Impact: Defines distinct HFL phenotypes including an ARDS-like cluster, improving differentiation of ARDS mimics and guiding appropriate management.

Clinical Implications: In acute respiratory failure with ARDS-like imaging but normal KL-6, consider HFL; targeted environmental history and antigen avoidance may avert misdiagnosis and unnecessary ARDS-specific interventions.

Key Findings

  • Identified 430 HFL and 784 SHP cases nationwide with rising HFL incidence, notably during the COVID-19 pandemic.
  • HFL had higher CRP but lower KL-6 and SP-D than SHP (all p<0.0001), with more airspace consolidation and fewer centrilobular GGO nodules on CT.
  • Histology showed more intra-alveolar organization and fewer epithelioid granulomas in HFL; cluster analysis revealed an ARDS-like/OP-like HFL cluster with normal KL-6.

Methodological Strengths

  • Large, nationwide, multi-center dataset with comparative clinical–radiologic–pathologic analysis
  • Use of cluster analysis to uncover phenotypic subgroups relevant to differential diagnosis

Limitations

  • Retrospective design with potential for misclassification and missing data
  • Limited external generalizability beyond Japan and heterogeneous diagnostic workups across centers

Future Directions: Prospective validation of diagnostic algorithms integrating CT patterns and biomarkers, and evaluation of outcomes with early antigen avoidance versus standard ARDS pathways.
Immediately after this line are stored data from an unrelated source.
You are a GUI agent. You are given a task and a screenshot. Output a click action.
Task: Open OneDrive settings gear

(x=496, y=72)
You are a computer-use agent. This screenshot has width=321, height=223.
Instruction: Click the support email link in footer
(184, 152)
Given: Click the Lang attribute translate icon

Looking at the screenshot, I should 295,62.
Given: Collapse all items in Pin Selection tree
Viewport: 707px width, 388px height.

BACKGROUND: Humidifier lung (HFL) is a rare subtype of hypersensitivity pneumonitis (HP); understanding of the clinical, radiological and pathological characteristics is limited. To clarify the phenotype of HFL, this study compared HFL with the more established summer-type HP (SHP). METHODS: This nationwide survey of patients with HFL was conducted in 214 participating facilities across Japan from January 2011 to December 2021. Clinical, radiological and histopathological findings were comparatively evaluated between patients diagnosed with HFL and those with SHP. RESULTS: Overall, 430 HFL and 784 SHP cases were identified, with an increasing trend over time and a marked rise in HFL during the COVID-19 pandemic. Detailed data from 278 HFL and 220 SHP cases showed that HFL patients were older and predominantly male. HFL exhibited higher serum C-reactive protein levels but lower Krebs von den Lungen-6 (KL-6) and surfactant protein D levels than SHP (all p<0.0001).Chest CT in both cohorts included ground-glass opacities and mosaic attenuation; centrilobular ground-glass nodules were less frequent in HFL, which more frequently showed airspace consolidation.Histopathology demonstrated alveolitis in both with more intra-alveolar organisation and fewer epithelioid cell granulomas in HFL.Cluster analysis identified an HFL cluster with either Acute Respiratory Distress Syndrome (ARDS)-like or organising pneumonia-like high-resolution CT findings and normal KL-6, hence diagnosis can be challenging. Conversely, the major cluster of SHP showed typical CT features and elevated KL-6. CONCLUSIONS: HFL exhibits distinct clinical, radiological and pathological characteristics compared to SHP, suggesting a unique subtype. This holds relevance for diagnostic accuracy and improved patient outcomes.